Ryan’s solution was to make a different kind of mess. “I rang my sister and told her that her husband was cheating on her, and then I rang my dad and told him that my sister was expecting a baby that wasn’t her husband’s.” It was undoubtedly messy. “I made a big mess. And then I called everyone back and told them I was lying and I cleaned it up!”

At school, Ryan would wonder why people got upset about jokes she made. “I was always accidentally offending people and I was like, what? Why isn’t this funny to everyone else? And then sometimes if I would get bullied, it just wouldn’t bother me. I definitely did grow up a little strange. My daughter’s a lot more sensitive than I am, so I try to teach her how to have a thick skin and how to know when to just laugh stuff off. It’s definitely a quality of a comedian you have to have.”

That’s because roasting, she explains, is part of day-to-day life for a working stand-up. Roast Battle is “a heightened, gladiatorial sort of MMA cage arena of what goes on in every green room.” Comedians love taking the piss out of each other, she says, “and we’re so good at it.” She loves nothing better, she tells me, than hearing a comedian slagging another comedian off. “It’s just fun” Now, she’s being paid to do just that.

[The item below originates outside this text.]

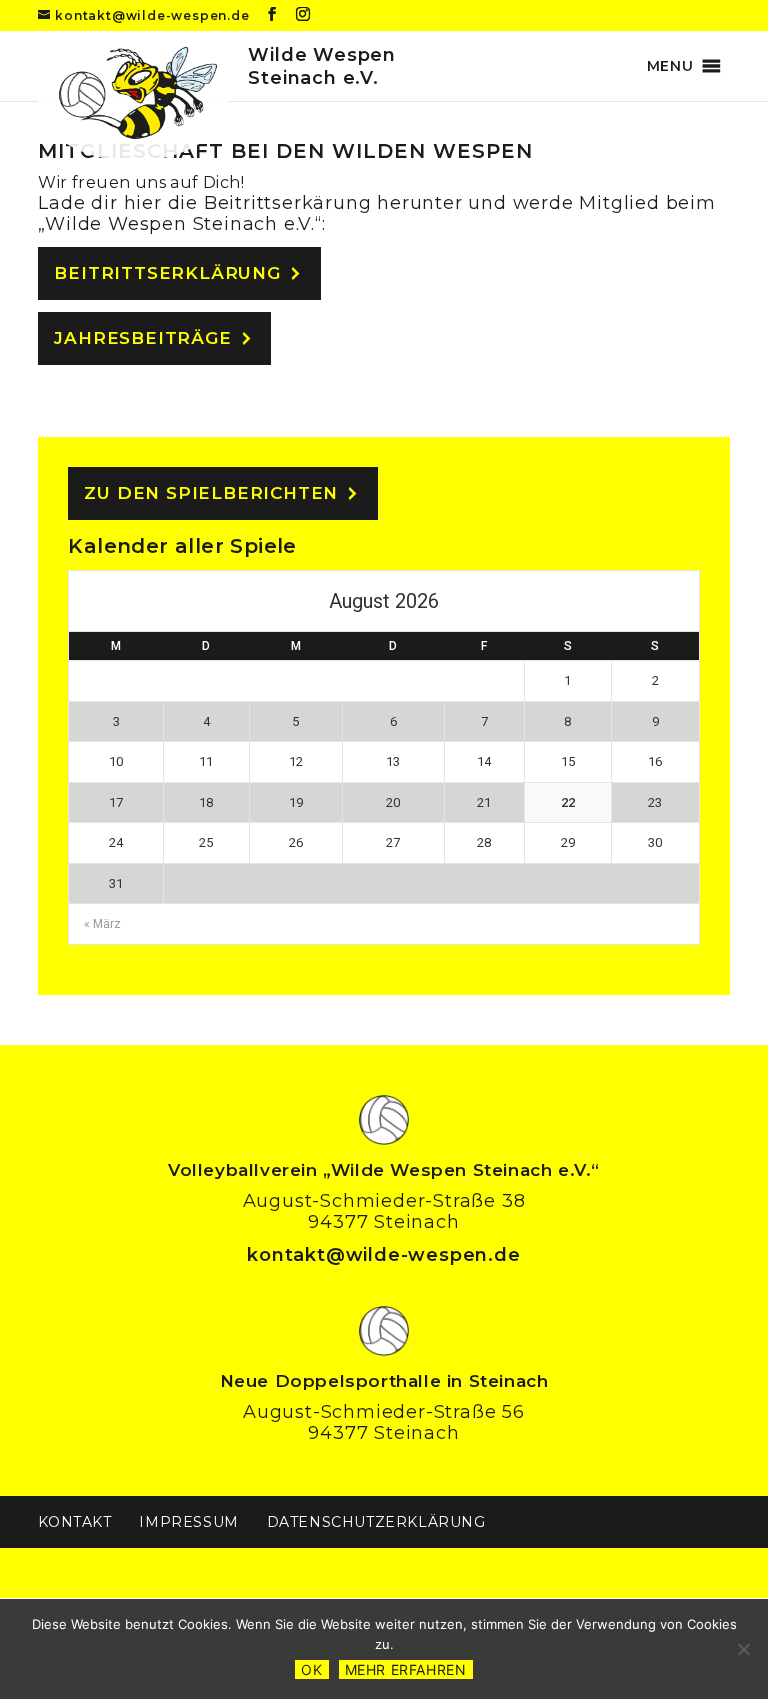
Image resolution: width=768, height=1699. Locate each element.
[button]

Roasting isn’t just about fun though. Over in the US, the home of the comedy roast tradition, it’s become a kind of public rehabilitation for out-of-favour stars, Ryan explains. “Say there’s a celebrity who’s a little bit down in the public view. Take, Justin Bieber. He was having a tough time for a while and it felt like people were being really hard on him, he’d made a lot of mistakes and then he did the Roast, and to watch someone have a sense of humour about themselves and take all that abuse light-heartedly, I think is so attractive. Then public opinion of him really changed. They were like, you know what? He was a good sport. If you can laugh at yourself, then I think it always makes you more attractive.”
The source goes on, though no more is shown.